The velocity `vecv` of a particle of mass 'm' acted upon by a constant force is given by `vecv (t) = A[cos (kt) bari - sin (kt) barj]` . Then the angle between the force and the momentum of the particle is (Here A and k are constants)

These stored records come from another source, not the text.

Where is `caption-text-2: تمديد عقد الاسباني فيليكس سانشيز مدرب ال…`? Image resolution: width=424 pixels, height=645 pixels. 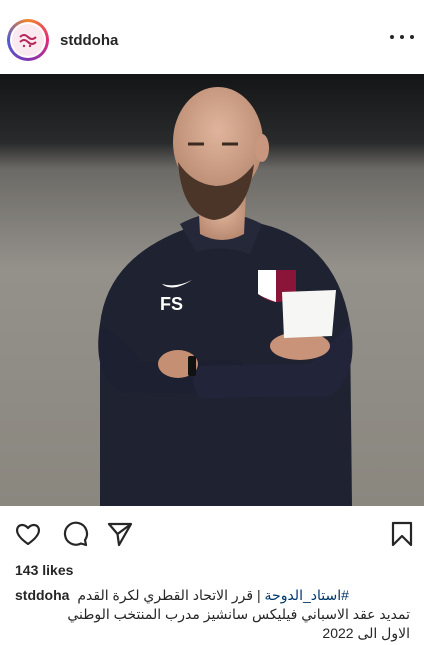 caption-text-2: تمديد عقد الاسباني فيليكس سانشيز مدرب ال… is located at coordinates (238, 614).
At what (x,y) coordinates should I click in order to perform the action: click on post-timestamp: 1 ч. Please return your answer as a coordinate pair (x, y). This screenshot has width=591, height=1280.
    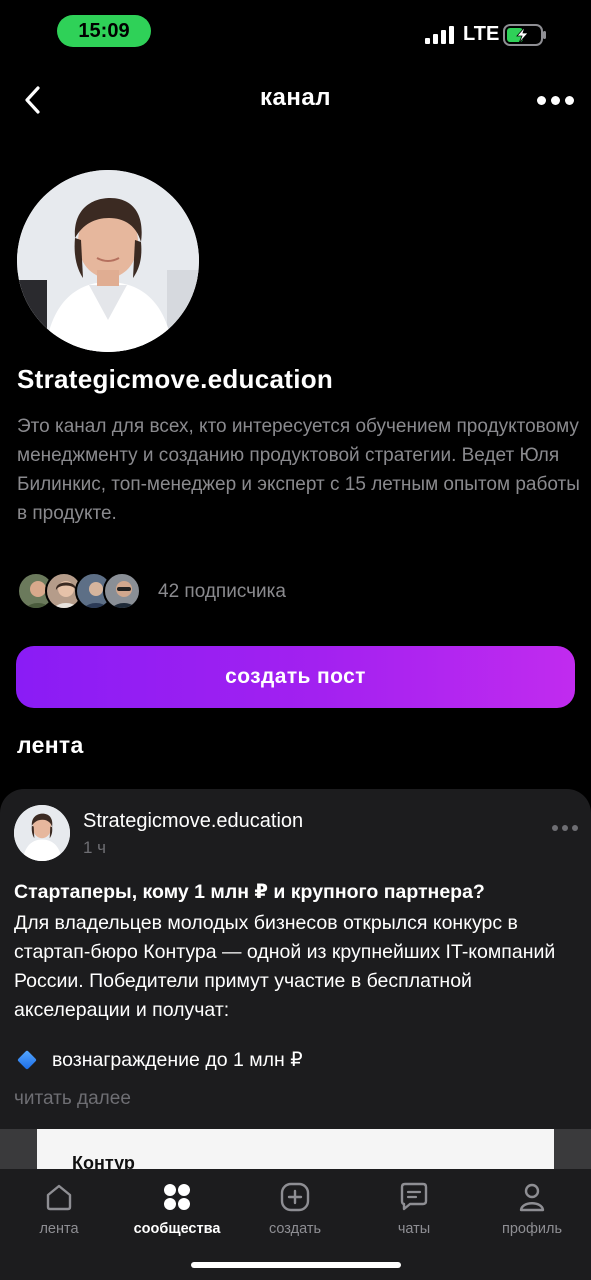
    Looking at the image, I should click on (95, 848).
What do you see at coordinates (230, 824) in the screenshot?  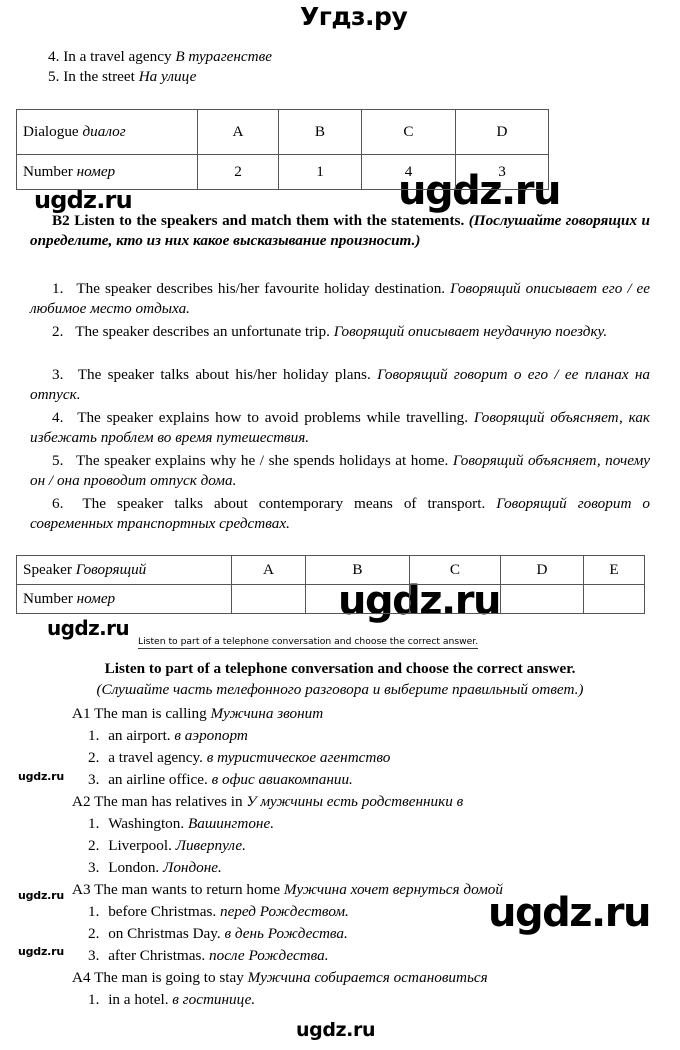 I see `question-a2-option-1-ru: Вашингтоне.` at bounding box center [230, 824].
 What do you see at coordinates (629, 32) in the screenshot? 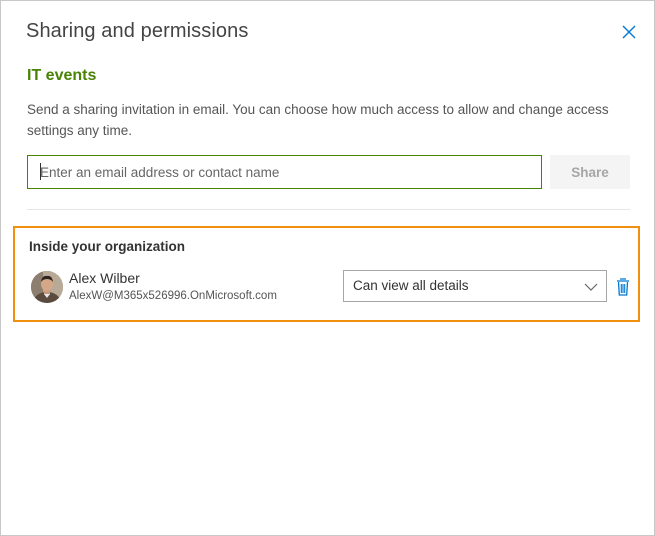
I see `close-icon` at bounding box center [629, 32].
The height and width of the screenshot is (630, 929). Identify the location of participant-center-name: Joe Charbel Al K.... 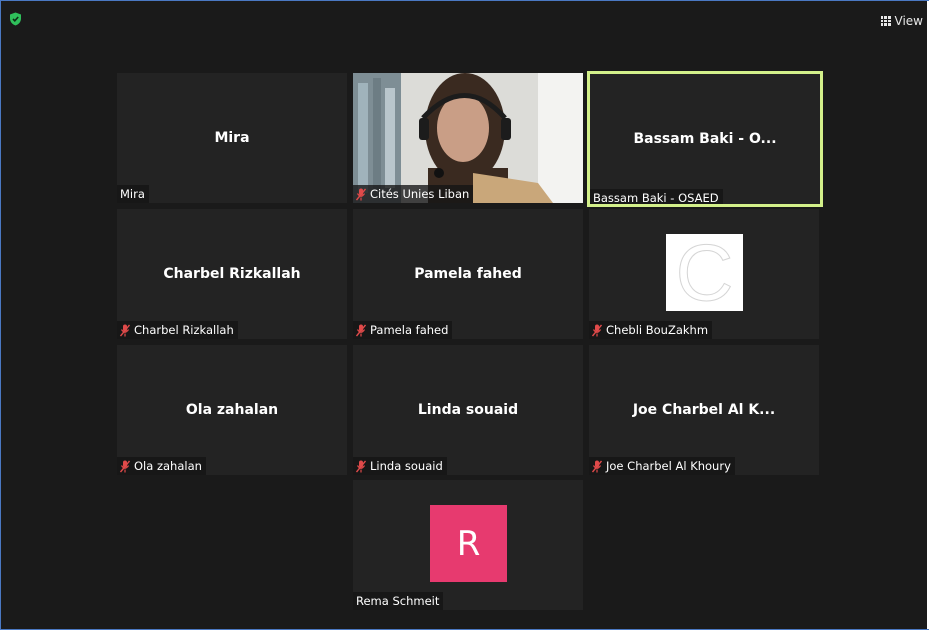
(704, 410).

To solve the problem, we need to find the angle between the force acting on the particle and the momentum of the particle. Let's break this down step by step. ### Step 1: Write down the expression for velocity The velocity of the particle is given by: \[ \vec{v}(t) = A \left[ \cos(kt) \hat{i} - \sin(kt) \hat{j} \right] \] ### Step 2: Find the momentum of the particle The momentum \(\vec{p}\) of the particle is given by: \[ \vec{p}(t) = m \vec{v}(t) = m A \left[ \cos(kt) \hat{i} - \sin(kt) \hat{j} \right] \] ### Step 3: Differentiate momentum to find force The force \(\vec{F}\) acting on the particle is the time derivative of momentum: \[ \vec{F} = \frac{d\vec{p}}{dt} \] Calculating the derivative: \[ \vec{F} = \frac{d}{dt} \left( m A \left[ \cos(kt) \hat{i} - \sin(kt) \hat{j} \right] \right) \] Using the chain rule: \[ \vec{F} = m A \left[ -k \sin(kt) \hat{i} - k \cos(kt) \hat{j} \right] \] Thus, we can write: \[ \vec{F} = -m A k \left[ \sin(kt) \hat{i} + \cos(kt) \hat{j} \right] \] ### Step 4: Calculate the dot product of force and momentum Next, we need to find the dot product \(\vec{F} \cdot \vec{p}\): \[ \vec{F} \cdot \vec{p} = \left(-m A k \left[ \sin(kt) \hat{i} + \cos(kt) \hat{j} \right] \right) \cdot \left(m A \left[ \cos(kt) \hat{i} - \sin(kt) \hat{j} \right] \right) \] Calculating the dot product: \[ \vec{F} \cdot \vec{p} = -m^2 A^2 k \left[ \sin(kt) \cos(kt) - \cos(kt) \sin(kt) \right] = 0 \] ### Step 5: Find the magnitudes of force and momentum The magnitudes of \(\vec{F}\) and \(\vec{p}\) are: \[ |\vec{F}| = m A k \sqrt{\sin^2(kt) + \cos^2(kt)} = m A k \] \[ |\vec{p}| = m A \sqrt{\cos^2(kt) + \sin^2(kt)} = m A \] ### Step 6: Calculate the angle between force and momentum The angle \(\theta\) between the two vectors can be found using the formula: \[ \cos(\theta) = \frac{\vec{F} \cdot \vec{p}}{|\vec{F}| |\vec{p}|} \] Since \(\vec{F} \cdot \vec{p} = 0\): \[ \cos(\theta) = \frac{0}{(m A k)(m A)} = 0 \] Thus, \(\theta = \cos^{-1}(0) = 90^\circ\). ### Final Answer The angle between the force and the momentum of the particle is \(90^\circ\). ---